(Dataset entries)
*** Begin section ***

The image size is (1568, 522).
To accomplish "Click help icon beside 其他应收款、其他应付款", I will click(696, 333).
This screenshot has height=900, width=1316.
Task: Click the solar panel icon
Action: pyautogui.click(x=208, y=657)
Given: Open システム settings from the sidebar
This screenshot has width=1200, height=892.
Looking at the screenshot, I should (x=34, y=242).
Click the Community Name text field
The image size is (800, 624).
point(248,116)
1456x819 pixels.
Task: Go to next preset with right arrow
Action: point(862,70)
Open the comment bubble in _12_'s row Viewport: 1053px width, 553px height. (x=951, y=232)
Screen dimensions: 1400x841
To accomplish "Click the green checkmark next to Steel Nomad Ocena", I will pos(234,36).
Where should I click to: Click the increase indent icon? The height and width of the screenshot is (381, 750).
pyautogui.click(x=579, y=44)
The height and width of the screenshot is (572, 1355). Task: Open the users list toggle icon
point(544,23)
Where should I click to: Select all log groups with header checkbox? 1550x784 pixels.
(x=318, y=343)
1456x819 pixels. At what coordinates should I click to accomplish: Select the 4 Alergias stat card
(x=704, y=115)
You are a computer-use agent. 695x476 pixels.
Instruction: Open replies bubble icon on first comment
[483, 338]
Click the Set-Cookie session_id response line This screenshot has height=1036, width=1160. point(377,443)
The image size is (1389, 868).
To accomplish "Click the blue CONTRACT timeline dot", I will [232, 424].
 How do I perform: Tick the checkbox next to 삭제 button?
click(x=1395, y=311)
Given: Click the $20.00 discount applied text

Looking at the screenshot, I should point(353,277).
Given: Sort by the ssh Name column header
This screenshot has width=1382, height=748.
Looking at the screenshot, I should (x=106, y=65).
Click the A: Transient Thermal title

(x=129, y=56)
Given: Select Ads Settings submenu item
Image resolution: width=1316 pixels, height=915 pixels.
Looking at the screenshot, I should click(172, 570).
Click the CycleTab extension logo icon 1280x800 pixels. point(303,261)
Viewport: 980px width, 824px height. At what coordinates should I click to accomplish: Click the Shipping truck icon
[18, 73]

*** End section ***

Your instructions. What is needed is every line from the start of the entries through the line containing "Click the Community Name text field", returned word for word and nothing else.

Solution.
The image size is (1568, 522).
To accomplish "Click help icon beside 其他应收款、其他应付款", I will click(696, 333).
This screenshot has height=900, width=1316.
Task: Click the solar panel icon
Action: pyautogui.click(x=208, y=657)
Given: Open システム settings from the sidebar
This screenshot has width=1200, height=892.
Looking at the screenshot, I should (x=34, y=242).
Click the Community Name text field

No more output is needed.